Jesse Hoyt (June 28, 1792 – March 17, 1867) was an American lawyer and politician from New York.

Early life
Hoyt was born in New Canaan, Fairfield County, Connecticut on June 28, 1792.  He was the second son and third born of nine total children of Goold Hoyt, a merchant and broker, and Sarah (née Reid) Hoyt.

His paternal grandparents were Justus Hoyt, a shoemaker and farmer  who served one campaign in the French and Indian War, and Elizabeth Hoyt and his maternal grandfather was Timothy Reed.

Career
He moved to Albany, New York, and became a merchant but failed. Then, he studied law with Martin Van Buren, was admitted to the bar in 1819, and commenced practice in partnership with Van Buren and Benjamin F. Butler in Hudson, New York. Soon after, Hoyt removed to New York City, and continued the practice of law there, specializing in Chancery cases.

He was a member from New York County of the New York State Assembly in 1823.  Hoyt was part of the Bucktails faction of the Democratic-Republican Party.

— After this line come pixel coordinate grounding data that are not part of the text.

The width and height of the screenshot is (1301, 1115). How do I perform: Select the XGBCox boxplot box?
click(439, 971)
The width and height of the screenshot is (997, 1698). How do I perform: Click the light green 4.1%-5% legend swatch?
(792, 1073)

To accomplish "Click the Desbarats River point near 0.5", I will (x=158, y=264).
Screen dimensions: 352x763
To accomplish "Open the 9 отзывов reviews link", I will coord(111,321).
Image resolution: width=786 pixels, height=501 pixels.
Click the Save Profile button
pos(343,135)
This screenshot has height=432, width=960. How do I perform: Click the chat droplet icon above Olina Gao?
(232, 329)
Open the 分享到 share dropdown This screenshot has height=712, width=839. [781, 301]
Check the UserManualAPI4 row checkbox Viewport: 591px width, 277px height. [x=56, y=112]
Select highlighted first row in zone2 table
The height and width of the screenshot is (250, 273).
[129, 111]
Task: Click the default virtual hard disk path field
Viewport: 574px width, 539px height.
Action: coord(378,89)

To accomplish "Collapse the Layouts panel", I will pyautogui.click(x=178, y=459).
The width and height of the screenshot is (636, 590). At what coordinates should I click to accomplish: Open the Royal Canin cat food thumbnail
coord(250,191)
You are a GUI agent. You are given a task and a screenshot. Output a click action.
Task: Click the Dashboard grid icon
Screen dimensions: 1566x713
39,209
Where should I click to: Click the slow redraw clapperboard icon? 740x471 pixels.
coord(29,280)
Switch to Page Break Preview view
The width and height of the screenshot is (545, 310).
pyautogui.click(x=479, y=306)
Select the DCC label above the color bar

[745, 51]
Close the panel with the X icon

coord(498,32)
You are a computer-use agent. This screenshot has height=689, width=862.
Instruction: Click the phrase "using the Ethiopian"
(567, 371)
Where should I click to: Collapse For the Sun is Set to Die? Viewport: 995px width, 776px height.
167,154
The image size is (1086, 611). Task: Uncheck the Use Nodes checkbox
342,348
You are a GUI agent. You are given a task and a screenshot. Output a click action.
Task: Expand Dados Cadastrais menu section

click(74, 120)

In 1838, Hoyt was appointed by President Van Buren as Collector of the Port of New York to replace Samuel Swartwout who had been Collector since 1829. Soon after Hoyt's taking office, Swartwout was accused of embezzlement, but in February 1841, Van Buren was forced to remove Hoyt by appointing John J. Morgan as Collector, after Hoyt had also been accused of embezzlement. The episode became known as the Swartwout-Hoyt scandal. Afterwards, Hoyt resumed the practice of law.

Personal life
On April 3, 1828, he married Cornelia Emeline Thurston (1803–1852). She was the daughter of Robert Jenkins Thurston and Abigail (née Bogert) Thurston. Together, they were the parents of six children:

 Cornelia Thurston Hoyt (1829–1888).
 Louis Thurston Hoyt (1834–1901), who married Marie Antoinette Bogert (1839–1879). After her death, he married Frances Mary Jones (1839–1930).
 William Henry Hoyt.
 Emily Adele Hoyt (1838–1889), who married Francis Adams De Wint (1834–1866).
 Robert Sands Hoyt (1840–1879).
 Ella Carroll Hoyt, who married J. de Wint Whittemore.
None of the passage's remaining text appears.